Most people don’t bring any value on the table when they network and this is why they have a hard time creating relationships.
Do you think Elon Musk would have a hard time networking? It would be really easy for him because you know exactly that he could help you in so many ways. People want to contact him actually; he doesn’t have to do anything. He has value.
I know a guy that does the exact opposite. He is a financial advisor and he goes in networking events like 5 or 6 times per week. Want to know what’s his problem though? He doesn’t bring a lot of value to the table so he is not able to turn all of these encounters into clients.
You have to become valuable first. This is the key. If you have something that can help the other person, it will be REALLY EASY to network with other people.
Another good tip from the author is to begin reaching out to others and building your network BEFORE you need anything from them. The whole idea is to bring value to people FIRST, then you will have a relationship with them, and then if you need them in the future they will be there for you.

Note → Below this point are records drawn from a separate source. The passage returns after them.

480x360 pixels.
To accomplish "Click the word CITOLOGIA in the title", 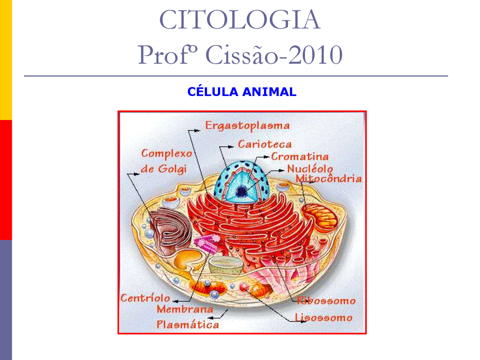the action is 240,20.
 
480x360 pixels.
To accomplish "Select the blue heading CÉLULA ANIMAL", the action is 242,92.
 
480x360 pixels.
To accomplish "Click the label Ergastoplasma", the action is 248,126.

The author suggests people should join community groups that interest them, take leadership positions in hobby groups that interest them, etc. As you become exposed to more people, gravitate towards the ones who are involved with things that you want to be doing.
Do your homework:
When you defined someone you wish to meet, what you have to do is to do some homework. Make sure that you know as much as possible on this person; their interests, what they do, etc. By doing this, you will have something to break the ice with and it will be much easier to find something to talk about.
Never eat alone
Another key idea is the fact that you should try to never eat alone. If you do, you are missing out on a great opportunity to connect with someone. A meal is an amazing time to connect with someone, so make it a habit to always meat with someone that you want to connect with.
Always follow up
It is really important that every time you make a new connection, you follow up on it. You can do this with a note, an email, a text massage, etc. Ferrazzi says that a handwritten thank you note is the best to go because it will make you stand out from the crowd.
Merge your contacts with someone else
One of the best ways to grow your network is to merge your contacts with the contacts of someone else. What you could do is to exchange invites to events with someone whose circle you don’t know well yet, and who doesn’t know your circle well. Doing this is an excellent way for both of you guys to expand your social circle. Next time you organize a party, agree with someone that you guys will be responsible for half the guest list. Everyone will win by doing this.

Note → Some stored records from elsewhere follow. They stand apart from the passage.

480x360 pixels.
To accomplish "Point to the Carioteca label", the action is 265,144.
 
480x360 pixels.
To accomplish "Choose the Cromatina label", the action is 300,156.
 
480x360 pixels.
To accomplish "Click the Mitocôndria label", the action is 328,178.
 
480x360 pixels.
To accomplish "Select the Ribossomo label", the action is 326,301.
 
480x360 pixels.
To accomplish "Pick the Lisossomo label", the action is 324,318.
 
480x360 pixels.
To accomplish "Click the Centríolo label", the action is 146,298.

I’m not going to lie, I usually hate networking books. They always say the same thing and i’m actually not a big fan of networking. I am more of an introvert and I like to spend time alone. However, I really enjoyed this book! This is by far one of the best networking books I have read in recent years.
- Networking is nothing more than finding ways to add value in other’s people lives.
- You have to be willing to offer value upfront and offer unlimited favors.
- Do your homework and do research on the people you plan on meeting.
- You should always follow-up after you meet someone new.
- Try to make connections in many different circles.
- Don’t wait until you need them to reach them. Reach out to your contacts before you need them.